The options are significantly restricted. Under Asian Resurfacing (2018), revision under Section 397 and Section 482 petitions are barred in PC Act cases for charge framing orders. Article 226/227 of the Constitution remains available but only in genuinely exceptional circumstances, and courts will not stay the trial in corruption cases.
Q7. What section of BNSS 2023 replaces Section 482 CrPC for inherent powers petitions?
Section 528 BNSS 2023 is the equivalent of Section 482 CrPC. For petitions filed on or after July 1, 2024, Section 528 BNSS should be cited instead of Section 482 CrPC. However, for cases where the FIR and trial were initiated before July 1, 2024, and the petition was also filed before July 1, 2024, Section 482 CrPC continues to apply.
Q8. What is the time limit for filing a revision against a charge framing order?
There is no fixed statutory time limit. However, courts expect the petition to be filed without unreasonable delay — within 60–90 days of the charge framing order is advisable. Significant delay will require explanation and can result in the revision being dismissed on the ground of delay.
Q9. What grounds will the High Court accept for interfering with a charge framing order?
Accepted grounds include: no prima facie case whatsoever; wrong legal standard applied by the trial court; charge for an offence not disclosed by the materials; wrong offence framed (e.g., Section 302 when at most Section 304A is made out); jurisdictional error; and abuse of process. The High Court will NOT interfere merely because the accused denies the allegations — factual disputes are for the trial.
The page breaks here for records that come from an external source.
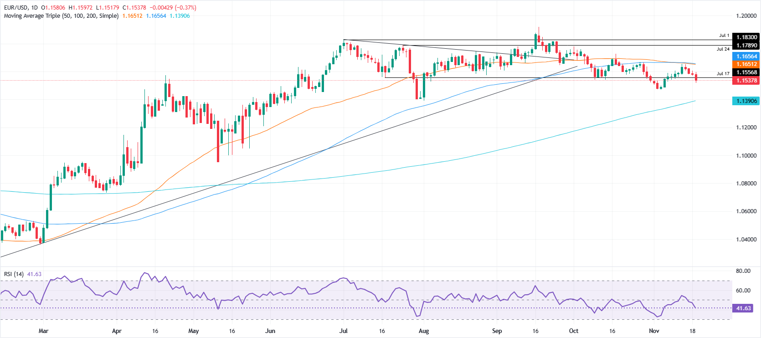Click the teal 1.13906 legend value
The image size is (761, 338).
click(180, 16)
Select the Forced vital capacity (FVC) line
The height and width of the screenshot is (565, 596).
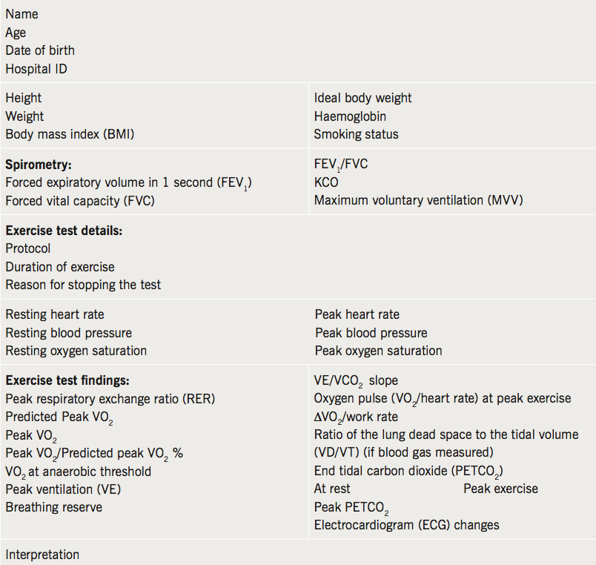[x=80, y=200]
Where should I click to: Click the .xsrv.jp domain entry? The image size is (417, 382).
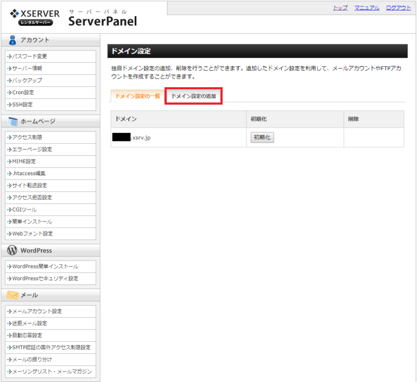(131, 138)
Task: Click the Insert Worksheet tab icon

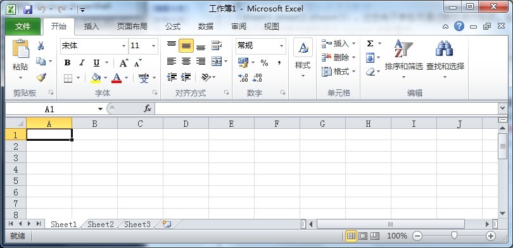Action: pyautogui.click(x=167, y=224)
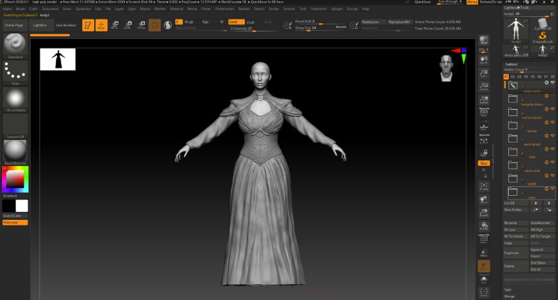This screenshot has height=300, width=558.
Task: Open the Dots stroke type picker
Action: [14, 72]
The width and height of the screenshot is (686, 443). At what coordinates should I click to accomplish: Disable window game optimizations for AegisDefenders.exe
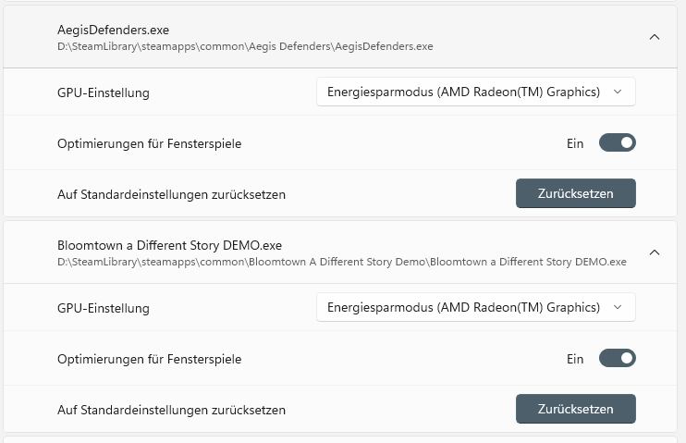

Q10. Can I challenge the framing of charges if the case is being tried by an NIA Special Court?
Section 21 of the NIA Act restricts appeals and revisions. The charge framing order by an NIA Special Court cannot be challenged by regular revision or Section 482 petition. However, Article 226/227 of the Constitution remains available in genuinely exceptional circumstances — though courts exercise this jurisdiction with extreme caution in NIA cases.
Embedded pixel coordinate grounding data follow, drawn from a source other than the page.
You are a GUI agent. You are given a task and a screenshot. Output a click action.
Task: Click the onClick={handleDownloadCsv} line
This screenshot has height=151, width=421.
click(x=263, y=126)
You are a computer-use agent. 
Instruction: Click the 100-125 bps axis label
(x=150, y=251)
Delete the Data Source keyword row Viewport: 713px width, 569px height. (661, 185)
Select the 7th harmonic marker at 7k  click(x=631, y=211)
Q11. What happens if my revision petition against charge framing is dismissed?
If the High Court dismisses the revision, you can challenge the High Court's order before the Supreme Court by Special Leave Petition (Article 136 of the Constitution), filed within 90 days. Alternatively, you continue with the trial and raise the improper charge framing as a ground of appeal if convicted.
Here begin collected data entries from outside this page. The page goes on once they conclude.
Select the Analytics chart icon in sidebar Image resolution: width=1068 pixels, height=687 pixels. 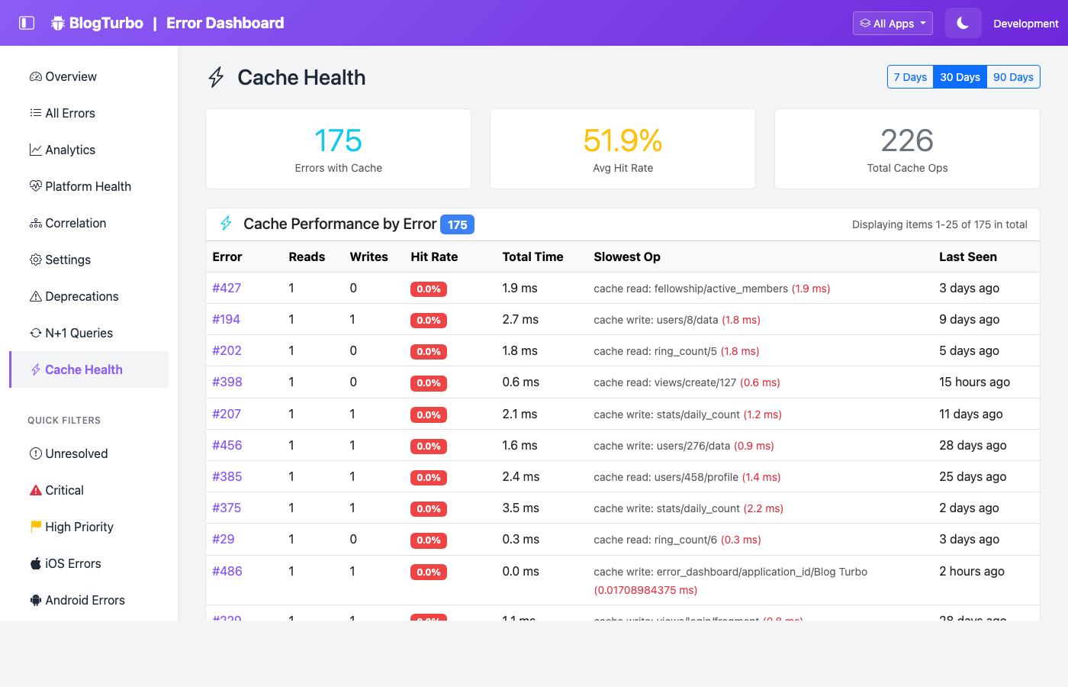[x=35, y=150]
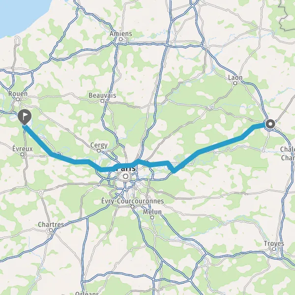Screen dimensions: 295x295
Task: Click the route's zigzag bend east of Paris
Action: (x=172, y=167)
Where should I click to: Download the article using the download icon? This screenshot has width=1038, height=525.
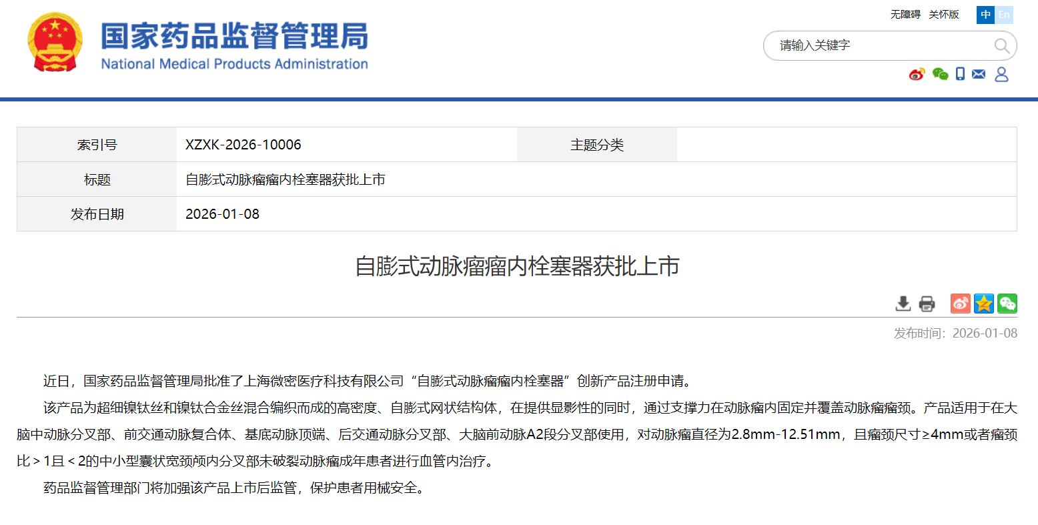point(903,304)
Q12. Should I hire a lawyer to challenge a charge framing order?
Yes — without exception. The revision petition must correctly identify the legal error in the charge framing order, cite the appropriate provisions (Section 397/401 or 438/442 BNSS), distinguish the Asian Resurfacing special statute line of cases from ordinary cases, apply for a stay of trial proceedings, and argue before the High Court. This requires a criminal advocate with specific High Court revision experience. Attempting to handle this without professional legal representation is not advisable — the procedural and legal complexities are substantial.
Conclusion
Challenging the framing of charges before the High Court is a legitimate, well-settled legal remedy in Indian criminal procedure. The Supreme Court's definitive ruling in Sanjay Kumar Rai (2021) closed the door on arguments that charge framing orders are immune from revision as "interlocutory orders." The three routes — Section 397/401 CrPC revision (Section 438/442 BNSS), Section 482 CrPC / Section 528 BNSS inherent powers, and Article 226/227 of the Constitution — provide multiple complementary avenues.
The challenge, however, is not that the remedy exists — it is that the High Court exercises it sparingly and only on legal grounds, not factual ones. If you believe a charge has been wrongly framed against you, the question to ask is not "am I innocent?" but "has the trial court made a legal error?" That distinction determines everything about whether the High Court will intervene.
Act quickly after the charge is framed, retain a qualified criminal advocate, file a discharge application at the trial court first if you have not already done so, and approach the appropriate High Court with a precisely framed petition that identifies the legal error and invokes the correct provisions under either CrPC or BNSS 2023, as applicable.